━━━ TEXT SEGMENT

Let's talk about male vulnerability in relationships

I'm the type of person who believes that people can't really control what they find attractive and not attractive and their is a good chunk of it that is biological.

People who show vulnerability often and easily, from my experience, are less desirable from a purely reproductive stance.

Why would you put the future of your children into the hands of someone who cries or shows vulnerability at the drop of a hat? Of course crying for a lost pet or a dead family member is excusable to most people as it should be. I think my point is, most people have limits.

I think a lot of men are turned off if a women is overly emotional and vice versa.

Since we are talking anecdotes... I have had male friends who have done crazy things to attract women, given them expensive gifts even though they couldn't really afford it, go running to them the instant they call dropping everything and everyone they were with at the time... they have given up friends and family, the list goes on.

━━━━━━
━━━ SUPPLIED MATERIAL

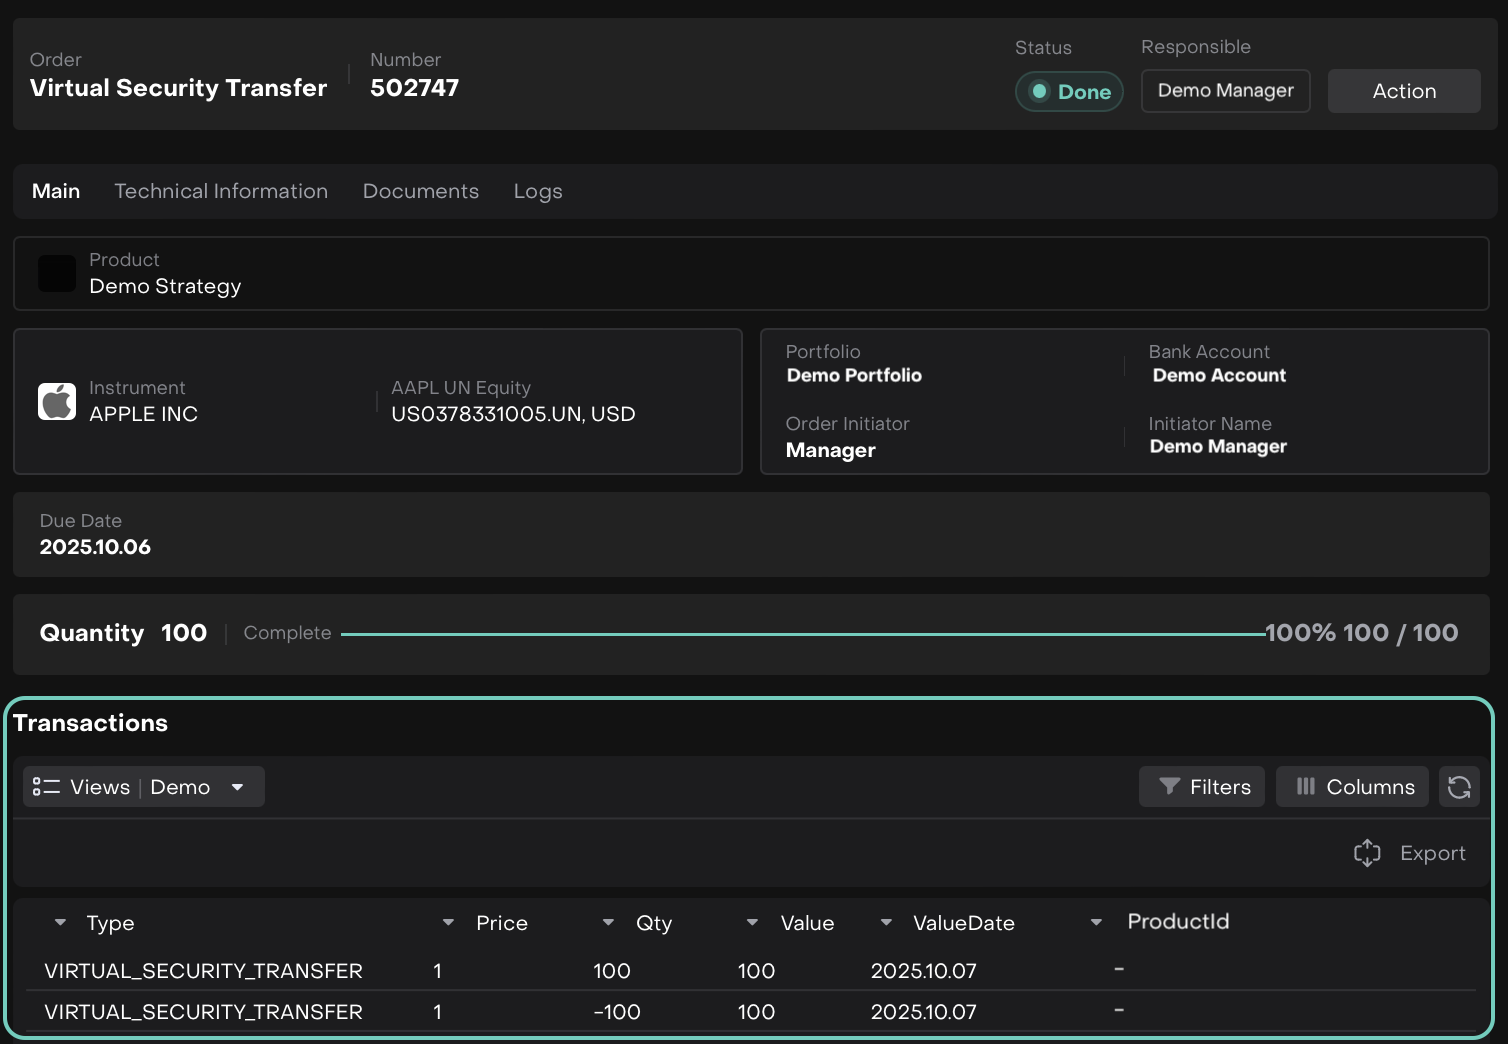Open the Documents tab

━━━━━━

■ **WHAT TO DO**
a: List every thing the post on male vulnerability says the writer's male friends have done to attract women.
b: Shorten the paragraph of the male vulnerability post that begins "Why would you put the future" while keeping its main points.
c: Write the next part of the post about male vulnerability in relationships, starting after its final sentence.
The lines that come after the text have nothing to do with it.

■ **RESPONSES BY ITEM NUMBER**
a:
- Given them expensive gifts they couldn't really afford
- Gone running to them the instant they call, dropping everything and everyone they were with at the time
- Given up friends and family

b: The writer questions trusting one's children's future to someone who cries or shows vulnerability at the drop of a hat, while granting that most people rightly excuse crying over a lost pet or a dead family member. The point is that most people have limits.

c:
If women found vulnerable and emotionally open men attractive and it was common for women to find it attractive, I have never seen my male friends become more emotional or vulnerable to attract a women before.

They have done crazy things to attract women but have never become more vulnerable or emotional to do so.

Are there people that are more attracted to others who show emotion and vulnerability, absolutely, but I don't think they are the majority.

I think that people who find emotionally open people attractive don't find them attractive because of the emotional display itself but because they find that the person is more genuine for it and also find it nice that the other person can trust them enough to be that open with them.

Once again this is just my opinion and my observations.